TASK PROMPT: Look at each line of the listing. Copy those that hold the string "screenshot".

EXERCISE INPUT:
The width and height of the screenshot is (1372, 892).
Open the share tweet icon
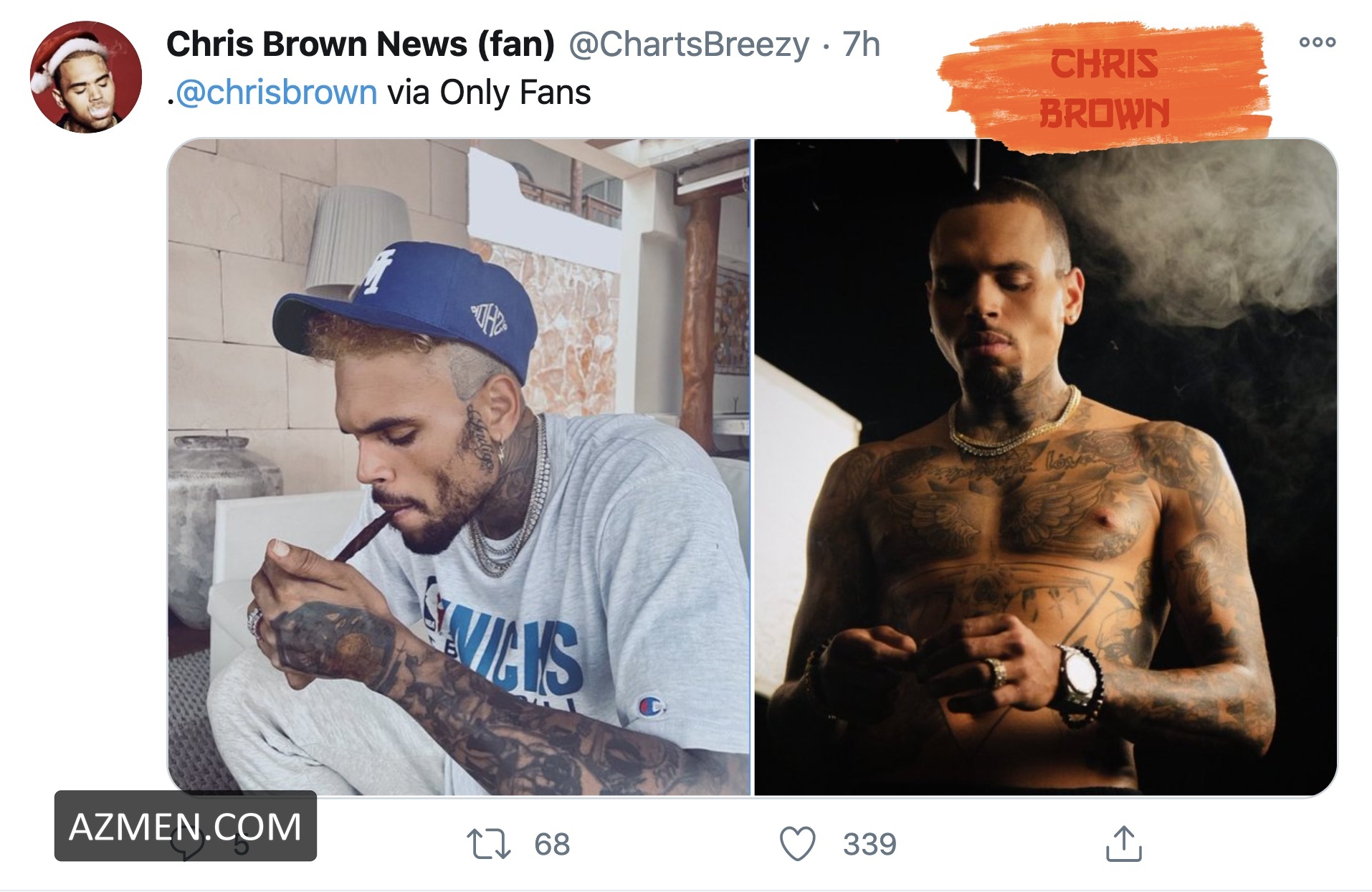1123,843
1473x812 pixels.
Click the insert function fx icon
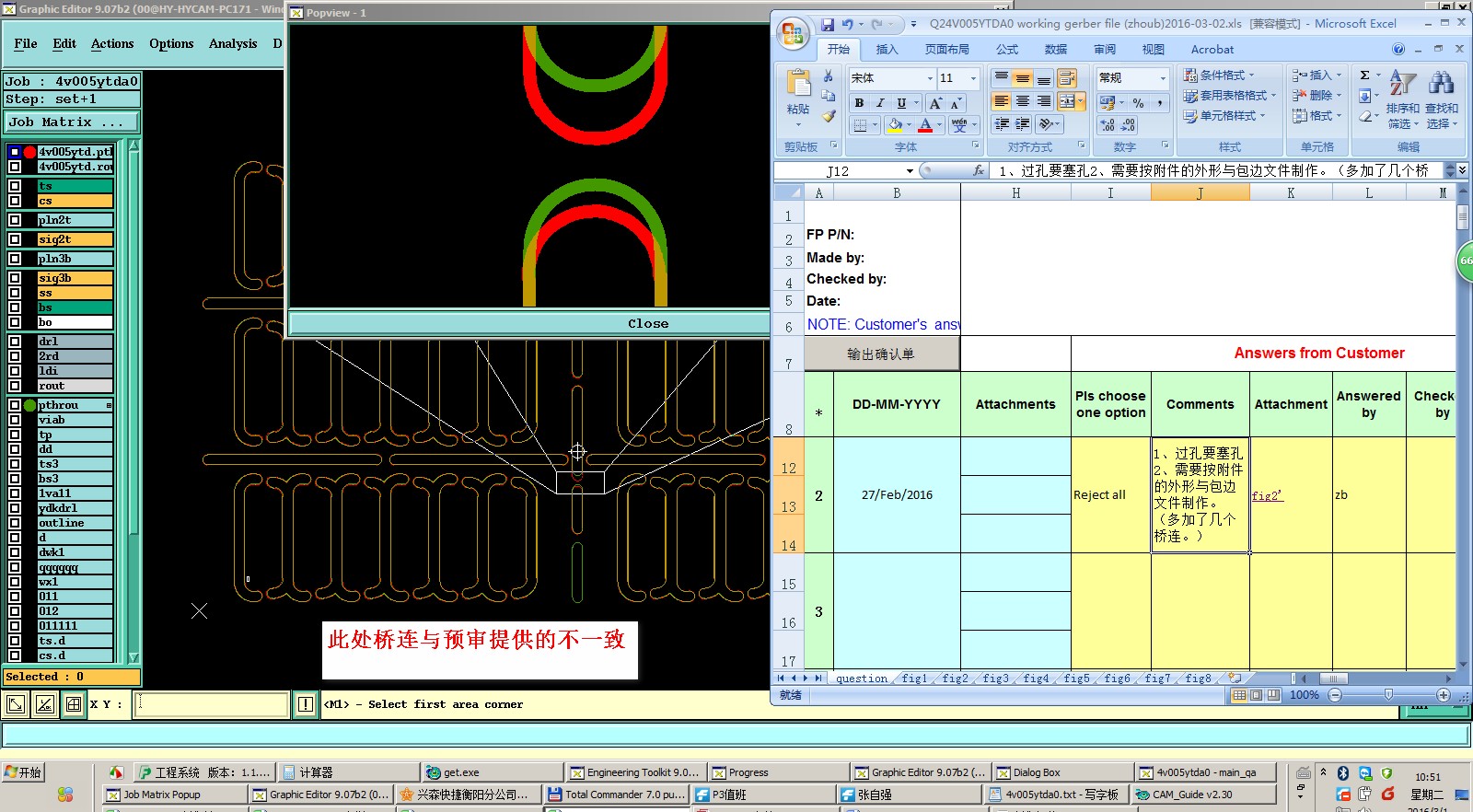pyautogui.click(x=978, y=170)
* * *
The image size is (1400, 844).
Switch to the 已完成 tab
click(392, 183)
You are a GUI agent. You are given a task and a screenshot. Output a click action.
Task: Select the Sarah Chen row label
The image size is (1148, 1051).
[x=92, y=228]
==
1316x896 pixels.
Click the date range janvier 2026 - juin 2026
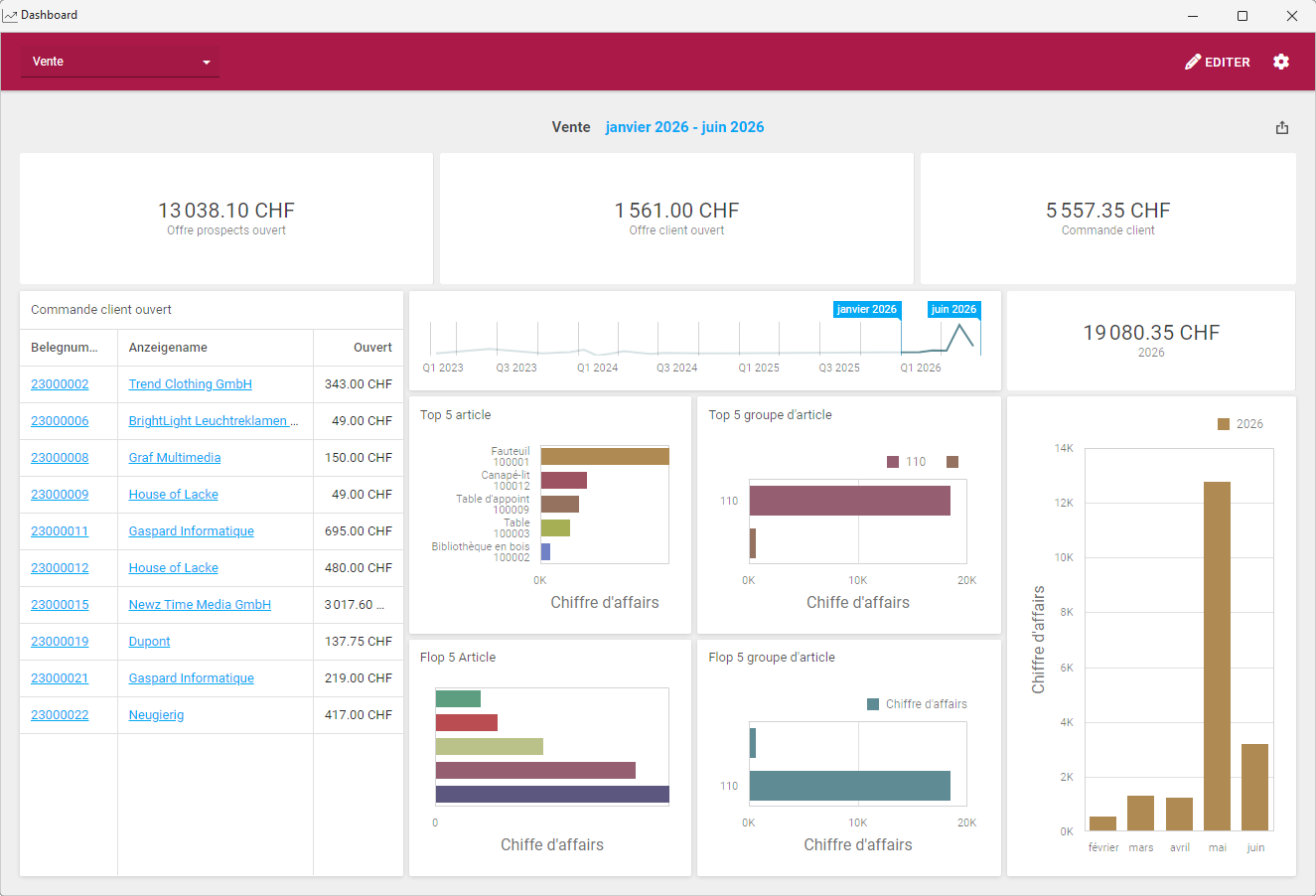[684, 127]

SOLUTION TO THE EXERCISE:
The width and height of the screenshot is (1372, 892).
You are a GUI agent. You are given a task and a screenshot. Output a click action.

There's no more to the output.